Instruction for the entries that follow: retype exactly the lines from the line with "The height and width of the screenshot is (886, 1372)." to the line with "Click previous building", both included, and omit all others.
────
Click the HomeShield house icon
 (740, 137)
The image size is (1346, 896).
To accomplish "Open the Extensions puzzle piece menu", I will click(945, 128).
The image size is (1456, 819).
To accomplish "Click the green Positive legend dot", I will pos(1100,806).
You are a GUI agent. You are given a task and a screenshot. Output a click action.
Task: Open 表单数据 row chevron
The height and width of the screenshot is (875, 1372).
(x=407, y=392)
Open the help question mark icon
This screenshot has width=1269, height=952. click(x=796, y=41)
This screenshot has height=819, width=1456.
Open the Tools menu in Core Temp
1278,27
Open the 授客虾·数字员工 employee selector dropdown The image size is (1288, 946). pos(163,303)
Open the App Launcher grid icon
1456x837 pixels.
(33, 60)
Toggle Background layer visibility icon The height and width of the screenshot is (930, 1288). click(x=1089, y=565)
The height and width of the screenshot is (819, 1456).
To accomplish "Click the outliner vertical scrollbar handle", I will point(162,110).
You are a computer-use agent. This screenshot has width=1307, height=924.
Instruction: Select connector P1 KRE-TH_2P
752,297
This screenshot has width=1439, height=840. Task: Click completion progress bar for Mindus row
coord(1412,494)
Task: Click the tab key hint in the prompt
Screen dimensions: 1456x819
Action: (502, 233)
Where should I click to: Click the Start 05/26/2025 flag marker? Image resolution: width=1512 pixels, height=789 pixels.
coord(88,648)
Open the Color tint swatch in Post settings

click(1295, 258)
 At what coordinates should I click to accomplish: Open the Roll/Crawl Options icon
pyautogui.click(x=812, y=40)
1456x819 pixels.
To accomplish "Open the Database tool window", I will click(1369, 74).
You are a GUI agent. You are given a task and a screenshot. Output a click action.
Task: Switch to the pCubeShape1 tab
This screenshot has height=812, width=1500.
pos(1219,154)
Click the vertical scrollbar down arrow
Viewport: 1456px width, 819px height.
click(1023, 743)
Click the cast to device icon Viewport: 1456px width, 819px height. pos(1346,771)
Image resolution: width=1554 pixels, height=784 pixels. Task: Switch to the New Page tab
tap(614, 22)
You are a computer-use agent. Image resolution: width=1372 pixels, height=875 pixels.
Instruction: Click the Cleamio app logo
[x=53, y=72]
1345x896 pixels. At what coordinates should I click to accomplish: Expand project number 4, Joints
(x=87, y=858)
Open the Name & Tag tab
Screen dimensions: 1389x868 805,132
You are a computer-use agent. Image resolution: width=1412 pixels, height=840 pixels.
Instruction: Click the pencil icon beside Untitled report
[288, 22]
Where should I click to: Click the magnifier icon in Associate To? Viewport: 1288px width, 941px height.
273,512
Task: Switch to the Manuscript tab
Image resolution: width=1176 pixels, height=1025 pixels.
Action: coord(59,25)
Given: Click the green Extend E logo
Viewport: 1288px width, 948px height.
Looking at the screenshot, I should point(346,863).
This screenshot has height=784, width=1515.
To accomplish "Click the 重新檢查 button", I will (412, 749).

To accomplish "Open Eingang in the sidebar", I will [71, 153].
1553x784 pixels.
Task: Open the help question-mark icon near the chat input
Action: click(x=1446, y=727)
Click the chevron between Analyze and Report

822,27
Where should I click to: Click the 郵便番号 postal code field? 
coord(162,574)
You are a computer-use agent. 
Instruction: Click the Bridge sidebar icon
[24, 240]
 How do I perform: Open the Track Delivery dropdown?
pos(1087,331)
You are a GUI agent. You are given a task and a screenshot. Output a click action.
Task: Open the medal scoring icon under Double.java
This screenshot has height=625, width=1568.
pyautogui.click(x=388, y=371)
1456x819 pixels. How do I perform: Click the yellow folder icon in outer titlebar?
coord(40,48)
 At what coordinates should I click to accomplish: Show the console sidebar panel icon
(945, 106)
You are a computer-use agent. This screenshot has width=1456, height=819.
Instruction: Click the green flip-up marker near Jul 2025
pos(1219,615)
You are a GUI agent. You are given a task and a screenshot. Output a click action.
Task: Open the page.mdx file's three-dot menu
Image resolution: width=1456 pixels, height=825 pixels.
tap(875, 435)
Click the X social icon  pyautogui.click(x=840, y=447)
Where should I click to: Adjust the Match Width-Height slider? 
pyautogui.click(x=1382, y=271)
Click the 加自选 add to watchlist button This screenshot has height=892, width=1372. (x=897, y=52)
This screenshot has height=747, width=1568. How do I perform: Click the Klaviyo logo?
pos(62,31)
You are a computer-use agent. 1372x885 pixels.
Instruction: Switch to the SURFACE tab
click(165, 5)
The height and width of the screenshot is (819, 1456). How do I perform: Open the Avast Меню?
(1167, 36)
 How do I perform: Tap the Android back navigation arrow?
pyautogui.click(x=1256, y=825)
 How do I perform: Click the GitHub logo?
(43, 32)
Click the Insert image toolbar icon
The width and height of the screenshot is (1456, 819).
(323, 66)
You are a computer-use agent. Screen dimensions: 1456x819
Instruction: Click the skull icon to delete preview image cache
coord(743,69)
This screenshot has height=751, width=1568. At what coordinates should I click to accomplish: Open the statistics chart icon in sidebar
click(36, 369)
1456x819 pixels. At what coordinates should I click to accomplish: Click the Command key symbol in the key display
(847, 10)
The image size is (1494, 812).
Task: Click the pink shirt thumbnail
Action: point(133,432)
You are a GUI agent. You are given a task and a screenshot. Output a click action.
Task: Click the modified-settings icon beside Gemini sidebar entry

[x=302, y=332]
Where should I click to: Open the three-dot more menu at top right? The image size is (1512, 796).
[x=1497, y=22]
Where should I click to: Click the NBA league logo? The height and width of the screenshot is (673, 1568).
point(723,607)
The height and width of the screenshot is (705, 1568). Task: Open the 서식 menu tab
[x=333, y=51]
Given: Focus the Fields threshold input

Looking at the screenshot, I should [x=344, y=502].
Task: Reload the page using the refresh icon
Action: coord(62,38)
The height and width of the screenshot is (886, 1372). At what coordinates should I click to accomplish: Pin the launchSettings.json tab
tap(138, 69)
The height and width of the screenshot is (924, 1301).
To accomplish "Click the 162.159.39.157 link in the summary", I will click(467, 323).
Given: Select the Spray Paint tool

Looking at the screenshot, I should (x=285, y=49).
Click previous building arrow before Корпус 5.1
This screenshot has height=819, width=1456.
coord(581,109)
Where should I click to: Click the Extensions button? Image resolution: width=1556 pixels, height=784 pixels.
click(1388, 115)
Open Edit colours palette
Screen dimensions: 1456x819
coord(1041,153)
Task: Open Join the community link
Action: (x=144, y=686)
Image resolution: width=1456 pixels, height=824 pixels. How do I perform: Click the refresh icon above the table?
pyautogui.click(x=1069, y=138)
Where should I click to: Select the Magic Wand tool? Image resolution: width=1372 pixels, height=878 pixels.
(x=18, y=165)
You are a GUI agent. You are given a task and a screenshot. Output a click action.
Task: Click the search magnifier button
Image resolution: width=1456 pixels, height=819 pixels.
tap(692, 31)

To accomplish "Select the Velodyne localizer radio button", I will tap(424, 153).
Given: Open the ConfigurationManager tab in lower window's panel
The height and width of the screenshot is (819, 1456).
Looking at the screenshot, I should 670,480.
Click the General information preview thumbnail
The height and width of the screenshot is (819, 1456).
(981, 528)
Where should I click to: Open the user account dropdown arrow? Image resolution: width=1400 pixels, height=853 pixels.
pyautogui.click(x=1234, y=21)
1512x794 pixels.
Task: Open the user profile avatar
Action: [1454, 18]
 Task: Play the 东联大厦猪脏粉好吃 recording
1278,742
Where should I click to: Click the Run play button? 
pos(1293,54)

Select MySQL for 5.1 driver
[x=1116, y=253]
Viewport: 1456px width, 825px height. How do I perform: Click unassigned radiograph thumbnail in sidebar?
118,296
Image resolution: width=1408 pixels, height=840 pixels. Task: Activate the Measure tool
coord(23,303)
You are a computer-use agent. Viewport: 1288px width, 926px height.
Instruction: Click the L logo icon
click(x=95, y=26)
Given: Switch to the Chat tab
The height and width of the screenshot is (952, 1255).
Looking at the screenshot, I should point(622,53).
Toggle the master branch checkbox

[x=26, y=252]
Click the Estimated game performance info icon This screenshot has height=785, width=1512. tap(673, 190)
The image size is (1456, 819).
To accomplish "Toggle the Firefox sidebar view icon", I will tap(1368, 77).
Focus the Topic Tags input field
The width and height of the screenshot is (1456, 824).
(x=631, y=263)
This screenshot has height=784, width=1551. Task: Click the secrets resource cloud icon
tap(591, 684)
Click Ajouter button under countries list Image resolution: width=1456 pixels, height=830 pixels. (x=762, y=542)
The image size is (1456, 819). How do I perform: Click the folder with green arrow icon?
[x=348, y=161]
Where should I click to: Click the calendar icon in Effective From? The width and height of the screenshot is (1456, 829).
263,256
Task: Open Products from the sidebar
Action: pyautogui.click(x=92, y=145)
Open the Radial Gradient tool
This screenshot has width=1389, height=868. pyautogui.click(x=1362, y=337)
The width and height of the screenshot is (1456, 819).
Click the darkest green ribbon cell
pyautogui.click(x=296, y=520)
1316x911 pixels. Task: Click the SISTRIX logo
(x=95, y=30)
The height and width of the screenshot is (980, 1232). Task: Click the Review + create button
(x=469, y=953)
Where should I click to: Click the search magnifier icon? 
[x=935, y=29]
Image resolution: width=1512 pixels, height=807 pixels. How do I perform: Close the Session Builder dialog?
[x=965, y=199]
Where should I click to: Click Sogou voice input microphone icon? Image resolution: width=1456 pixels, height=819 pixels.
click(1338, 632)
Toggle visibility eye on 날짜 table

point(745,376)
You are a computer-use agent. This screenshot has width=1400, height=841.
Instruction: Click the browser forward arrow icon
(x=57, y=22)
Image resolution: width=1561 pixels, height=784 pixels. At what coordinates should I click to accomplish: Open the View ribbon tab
────
§ **Response for this exercise**:
The height and width of the screenshot is (886, 1372). At what coordinates should I click to accomplish: Pin the launchSettings.json tab
tap(138, 69)
The height and width of the screenshot is (924, 1301).
To accomplish "Click the 162.159.39.157 link in the summary", I will click(467, 323).
Given: Select the Spray Paint tool

Looking at the screenshot, I should (x=285, y=49).
Click previous building arrow before Корпус 5.1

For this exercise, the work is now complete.